1. Narcolepsy— This is a chronic recurrent form of hypersomnia. This is usually  seen in teenagers where there is irresistible or uncontrollable sleep. It may be associated with:

a) Sleep attacks : Dextoamphetamine 10mgm in morning is useful. Imetramine is useful in cataplexy which may be sudden in onset lasting for 15 minutes in any period of activity associated with REM (Rapid eye movement).

b) Cataplexy or sudden development of muscular hypotonicity developing after emotion or surprise.

c) Sleep paralysis when the individual though conscious and realising all about him cannot move his limbs or speak, and

d) Hypnagogic hallucination which is a dreamlike experience midway between wakefulness and sleep.

Narcolepsy is inherited as an autosomal dominant trait. MAO inhibitors or Amphetamine may give relief.

2. Kleine-Levin Syndrome

Here sleepy attacks occur 3-4 times a year lasting for about 48 hours. It is seen in young men. There may be polyphagia, hypersexuality, iretation and confusion. It usually disappears after the age of 40 years. Clonazepam is sometimes useful.

3. Sleep Apnoea :

Here apnoeic attacks occur during night for about 25-30 times lasting for about 10 seconds or more. These are of three types-obstructive, central and mixed types. In obstructive type the ventilatory effort persists, in central type the ventilatory effort is nil while in mixed type ventilatory effort is absent and precedes upper airway obstruction.

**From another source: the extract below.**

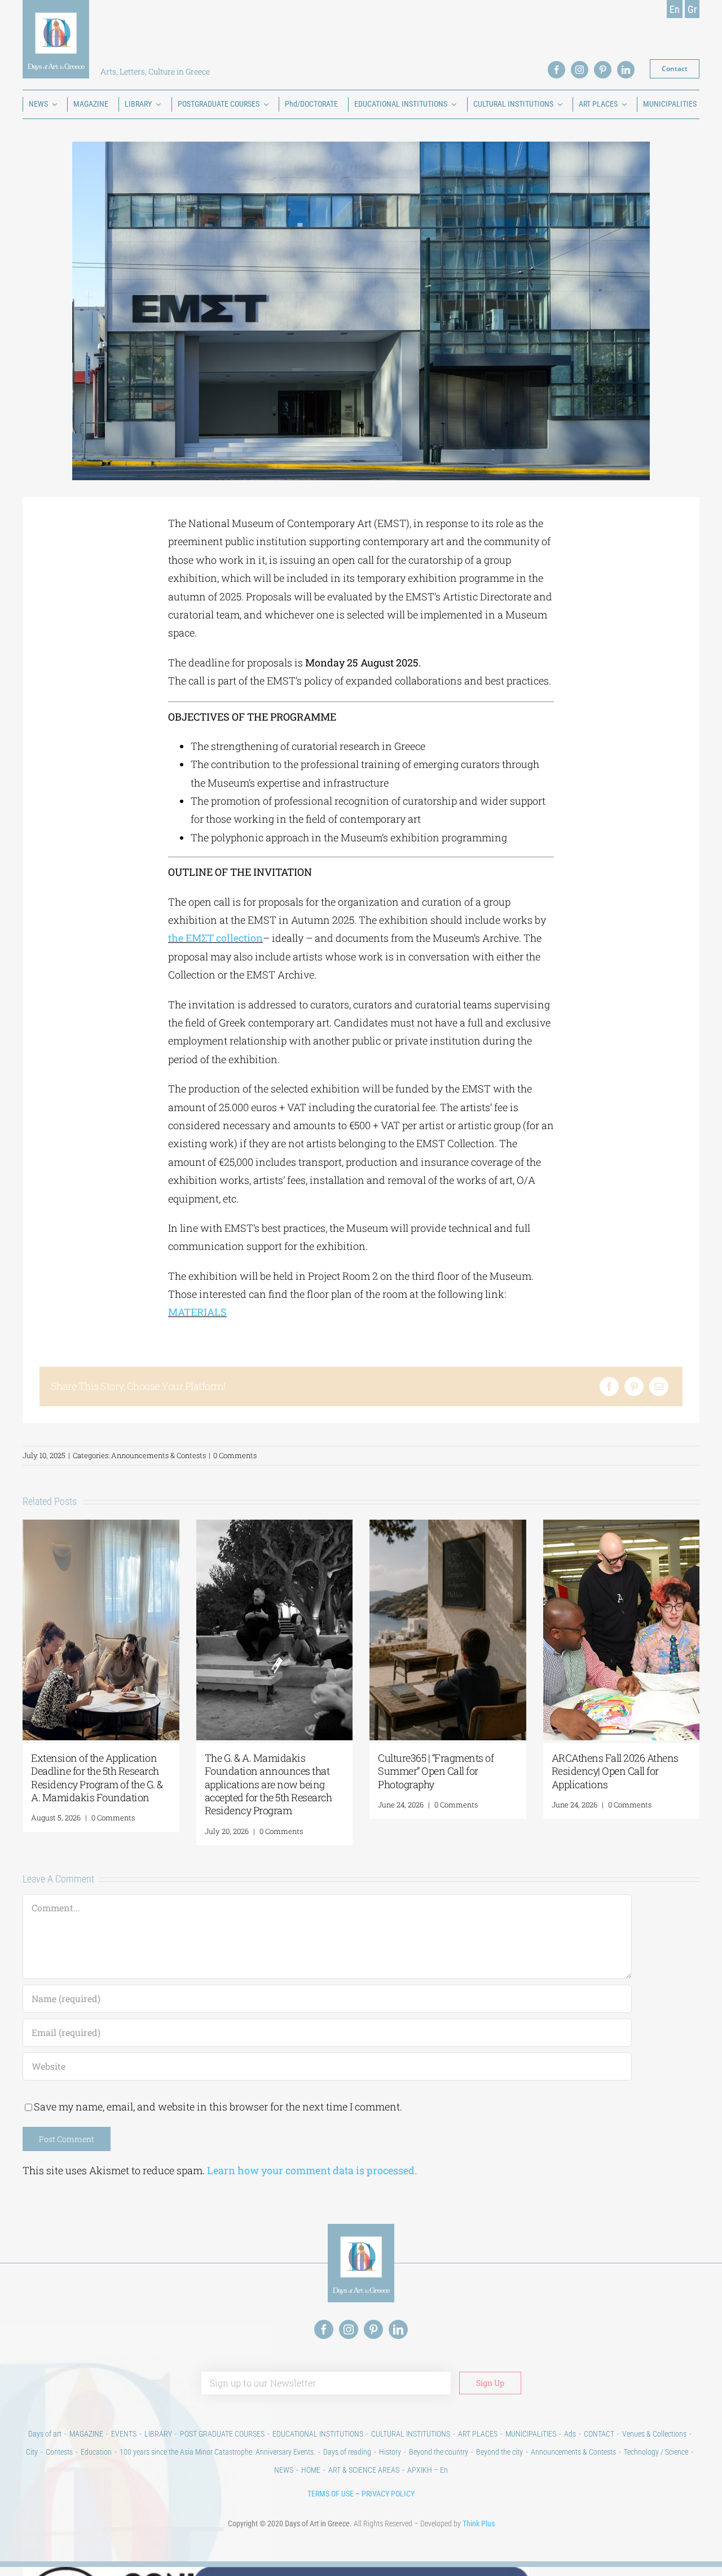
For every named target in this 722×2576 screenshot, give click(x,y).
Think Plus (479, 2523)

Central and mixed types are seen in obese middle-aged and older individuals with hypertension. Symptoms are snoring, restlessness during sleep, day time sleepiness, headache, loss of memory, depression, cardiac arrhythmia, loss of judgement and blood gas abnormality. During apnoea sleep.becomes lighter or patient takes a deep breath and awakes. Day time sleepiness and excessive snoring during sleep are present. Usually there is history of moderate alcohol consumption at bed time. Moderate weight reduction, air administration under pressure in nasophaynx and acetazolamide or Trycyclic antidepressants may be of help. Medical treatment is not of much help. If there is upper respiratory obstruction surgical correction may be done. Oxygen or hypnotic drugs are risky. Obstructive and Mixed apnoea are common while control type is rare.

4. Noctrunal myoclonus

During sleep there will be periodic lower leg movement associated with day time sleepiness, anxiety, depression and cognitive defect.

(C) Parasomnias (Abnormal behaviour during sleep)

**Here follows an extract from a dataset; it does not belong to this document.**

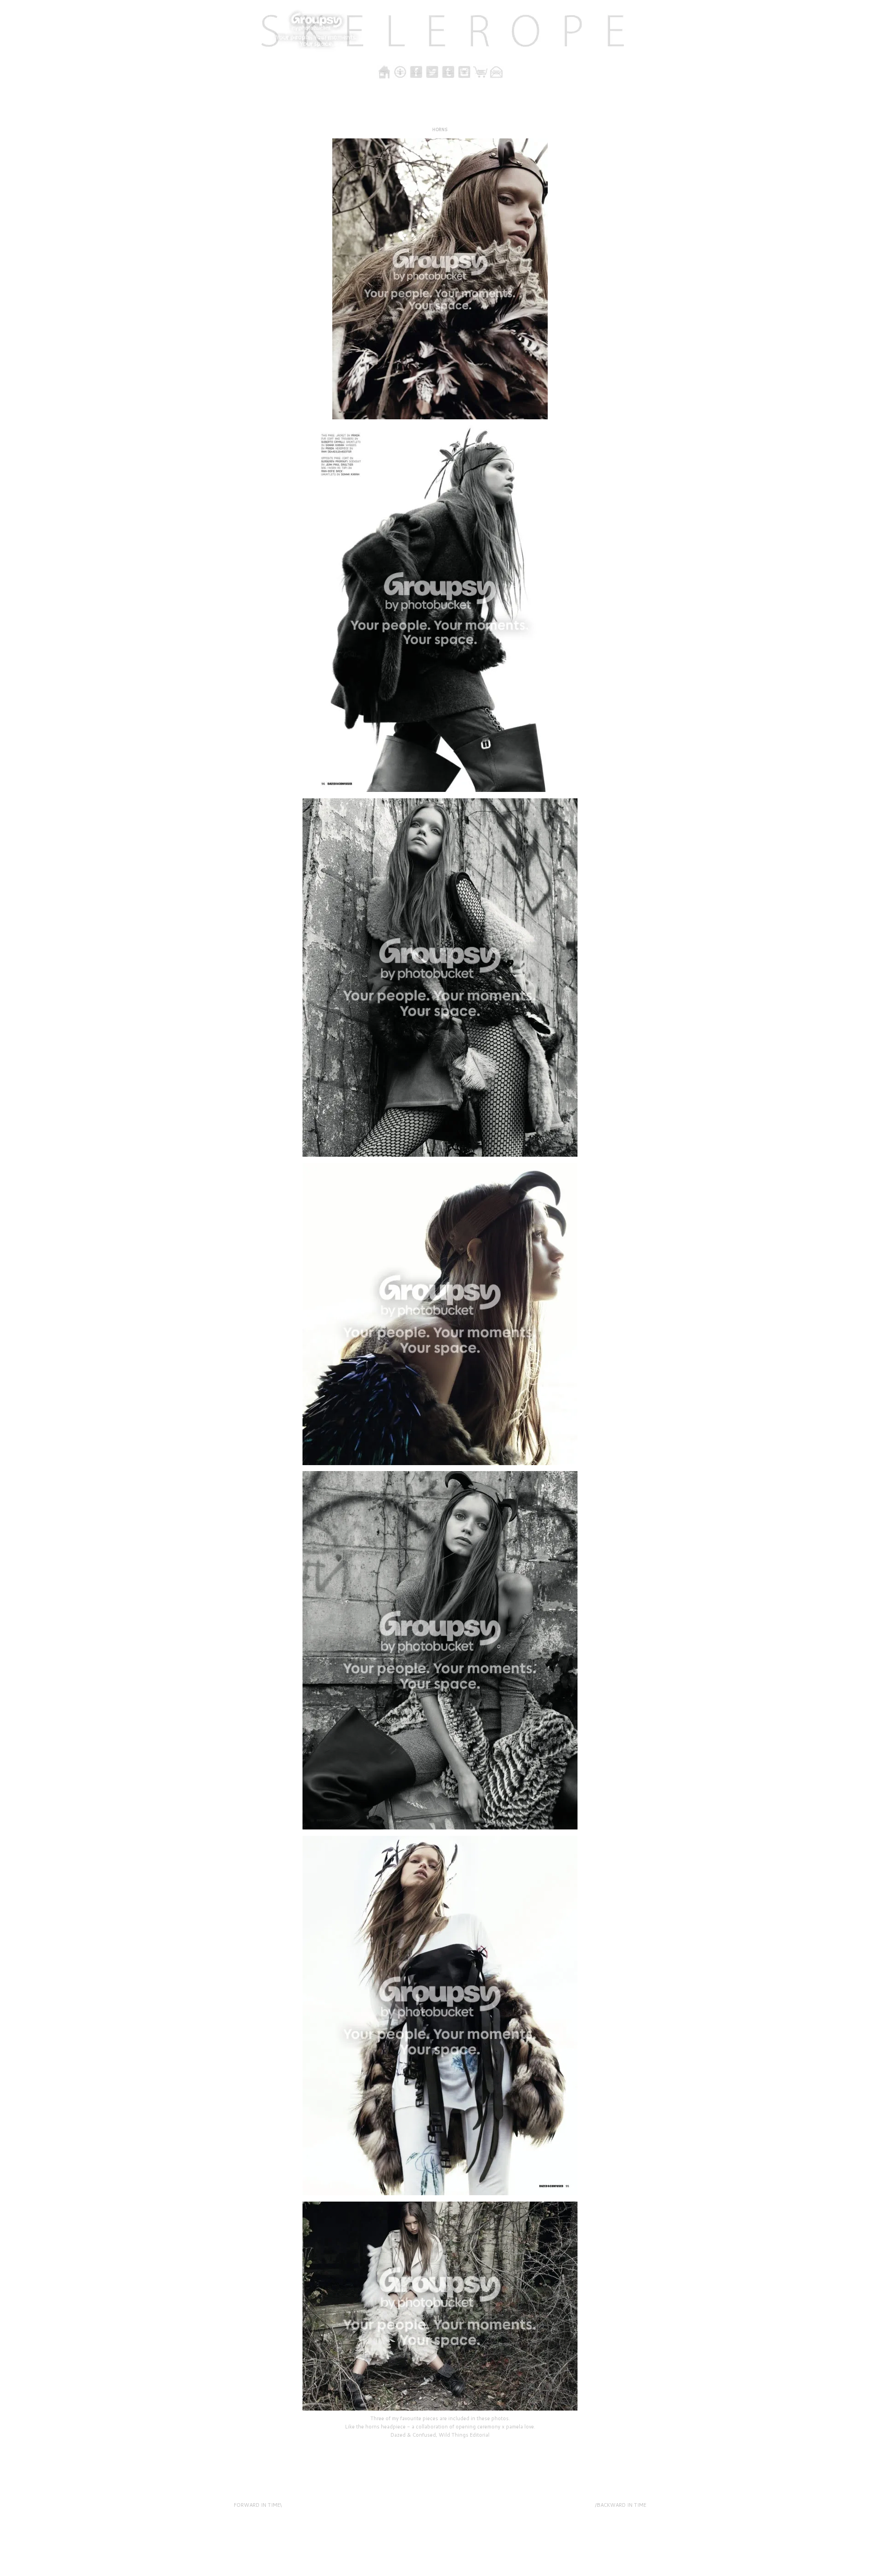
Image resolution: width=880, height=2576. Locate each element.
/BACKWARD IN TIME (620, 2505)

(i) Nightmares-This occurs during REM sleep

(i1) Night or sleep terror (Pavor nocturnus)-This occurs abruptly with arousal from sleep with terror. Fear, tachycardia, sweating, confusion with amnesia for the event are present.

(iii) Sleep walking (somnambulism)-It is common in children between 6-12 years. Adults are also affected when idsiosyncrasy to alcohol or drugs like marijuana and partial complex seizures are present. In older people dementia is responsible.

 (iv) Sleep talking-During sleep patient talks though he forgets this after awaking. Clear or slurred talks are heard.

(v) Nocturnal enuresis This is common in children. There is bed wetting during sleep. Confusion and amnesia for the event are seen. Imipramine 25-50 mgm or ADH preparations are useful.

(vi) Restless leg syndrome-There is peculiar feeling in the legs during lying down for sleep so that relief is obtained after getting up and walking for some time. This causes insomnia. Carbamazepine 100-200 mg daily is very much effective. Clonazepam, Vitamin E, etc. have also been tried with some beneficial effect.